Task requirements: Continue the forum post about property speculators from the point where it ends.

Excerpted passage:
It is the more recent speculators bought in poorly serviced areas of Dublin, Kildare, Meath etc. not doing so with their eyes open. They only see dollar signs (as in the cartoons) and can't afford to take a loss.

The Eircon floatation should serve as a working example to these speculators. Eircon shareholders took a massive hit at one stage, but, at least they were able to dump the shares back onto the market and realise a loss. Some property speculators create an imaginary safety net by telling themselves, "Sure, if it doesn't work out, I can always sell it". Property is one of the most illiquid assets out there and the property market will be a different beast when it becomes a sellers' market. These novice speculators need their wings clipped.
 
Redo... 1st you say....

redo said:
Seeing property speculators being caught with their pants down when prices drop. That would be nice.

Then you say.....

Records shown:

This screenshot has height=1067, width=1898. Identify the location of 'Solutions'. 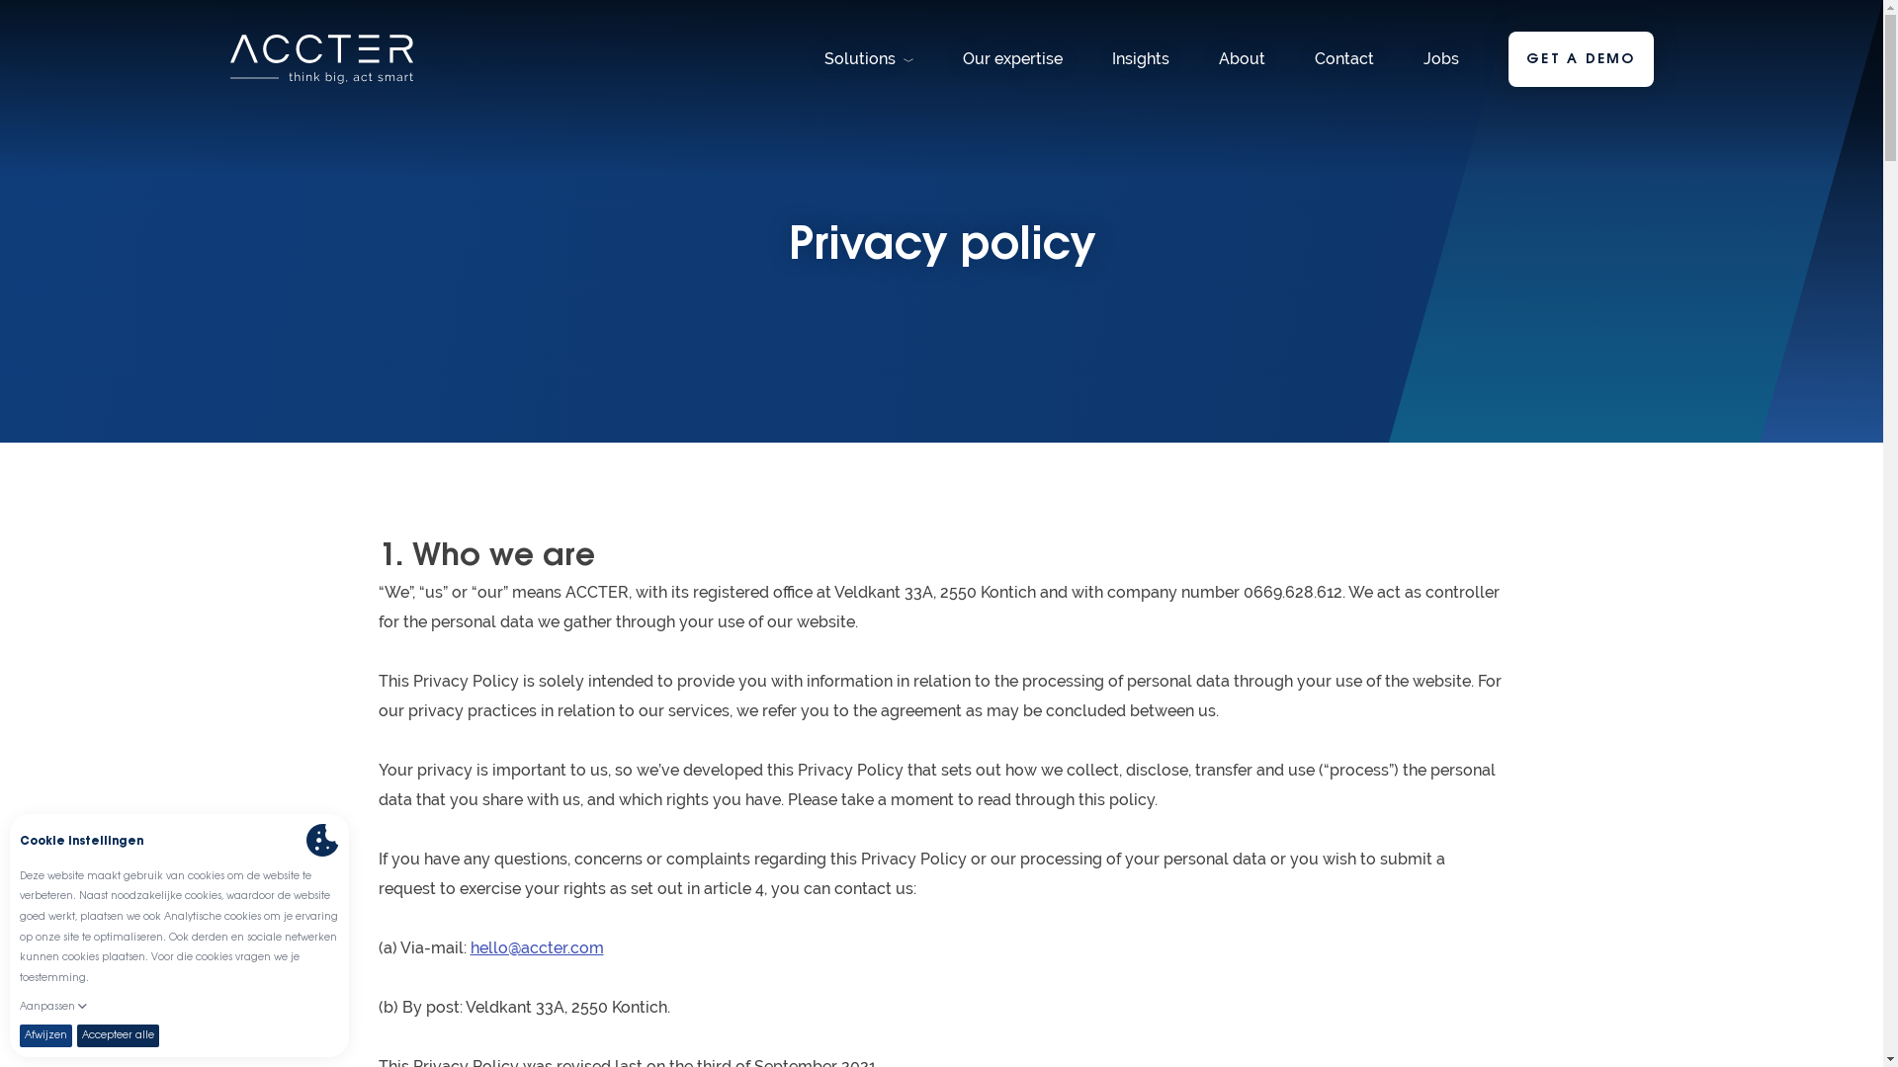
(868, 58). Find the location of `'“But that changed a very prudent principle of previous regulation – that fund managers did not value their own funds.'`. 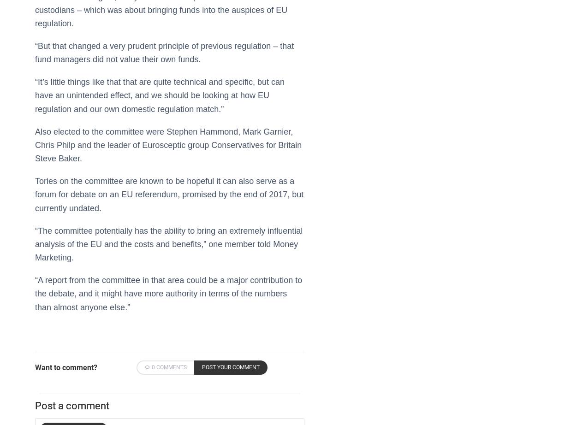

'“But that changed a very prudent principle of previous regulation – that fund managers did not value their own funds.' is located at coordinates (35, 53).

--

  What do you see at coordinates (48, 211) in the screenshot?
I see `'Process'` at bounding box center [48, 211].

Task result:
redo said:
Please note, I have no beef with property investors, whom after carefull analysis, will see it as a long term investment and know what they are getting into.

and finally....

redo said:
These novice speculators need their wings clipped.

...does this mean so that if someone gets it right as far as you are concerned then good for them & also as far as you are concerned if they get it wrong that they had it coming anyway & deserved it? I'm just trying to understand your logic here?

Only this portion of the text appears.